## What to produce
Please rewrite the records below as a numbered list, starting with the first line and going on through the line with "pyautogui.click(x=266, y=79)", leaving out blank lines and the pictures.

## Entries
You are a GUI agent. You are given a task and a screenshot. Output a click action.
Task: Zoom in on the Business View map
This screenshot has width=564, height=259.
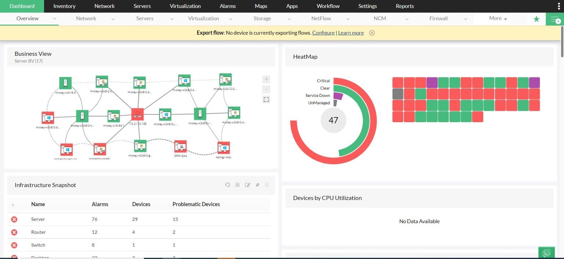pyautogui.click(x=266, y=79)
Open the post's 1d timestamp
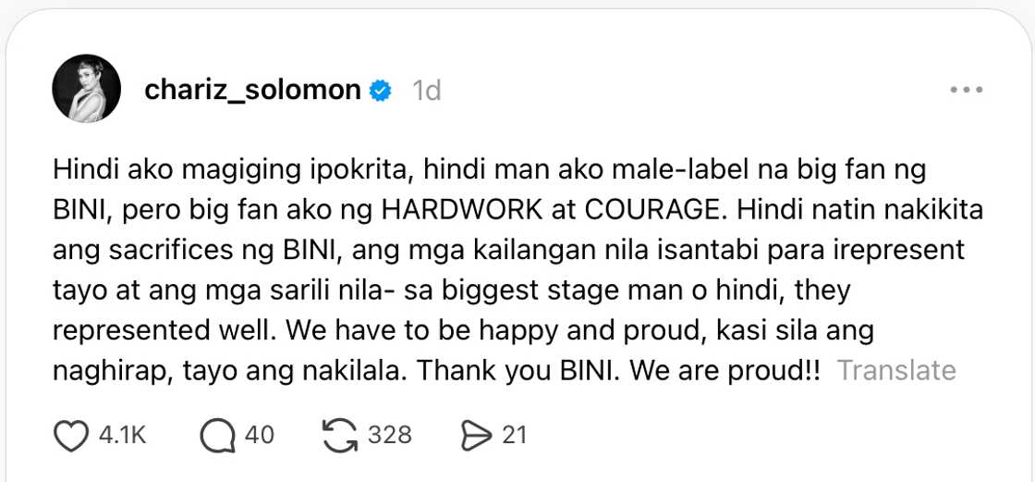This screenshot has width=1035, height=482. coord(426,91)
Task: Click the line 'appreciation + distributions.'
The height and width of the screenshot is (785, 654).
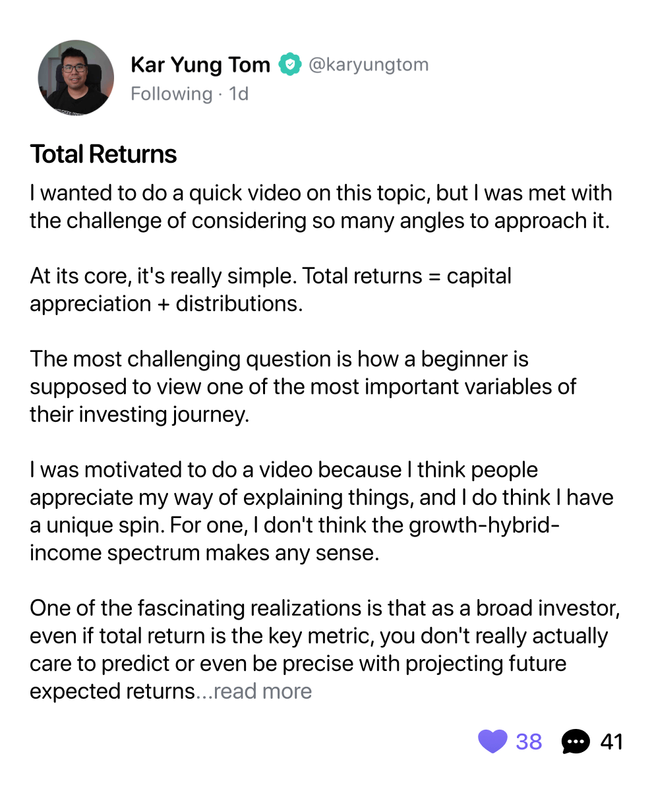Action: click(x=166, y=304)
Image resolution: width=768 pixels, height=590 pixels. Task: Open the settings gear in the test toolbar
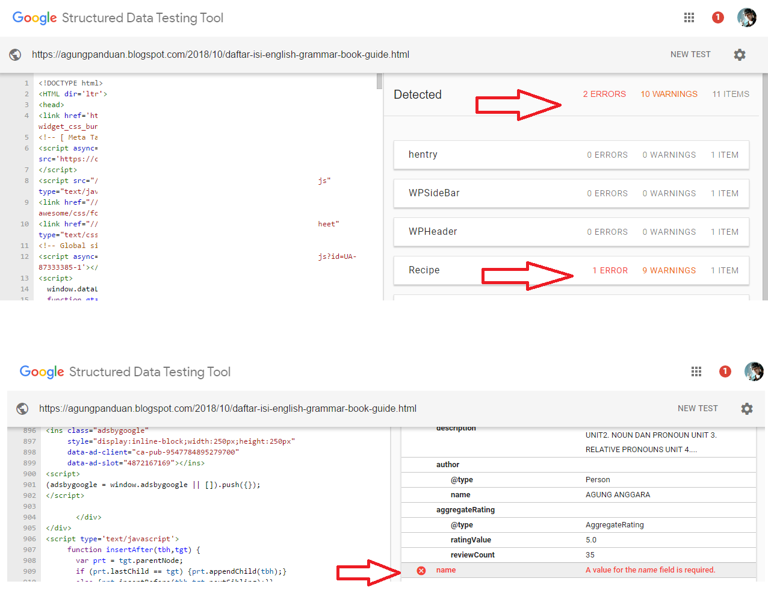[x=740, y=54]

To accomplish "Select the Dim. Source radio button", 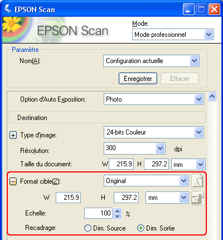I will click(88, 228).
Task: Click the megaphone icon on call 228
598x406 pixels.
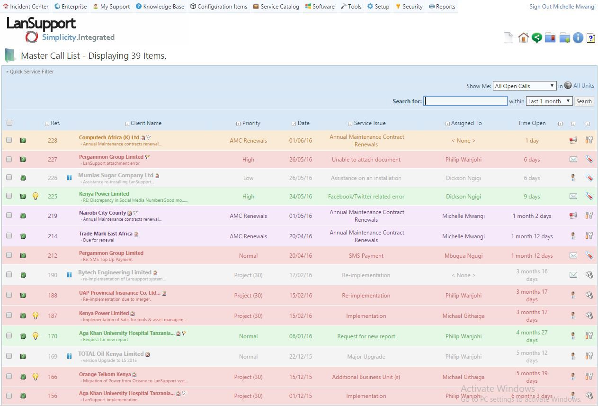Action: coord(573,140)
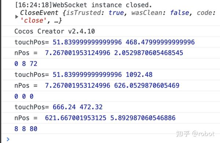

## Exercise output
1. You are a GUI agent. You are given a task and a screenshot. Output a click action.
2. Task: Zoom in on the Business View map
3. This screenshot has width=564, height=259.
4. pyautogui.click(x=266, y=79)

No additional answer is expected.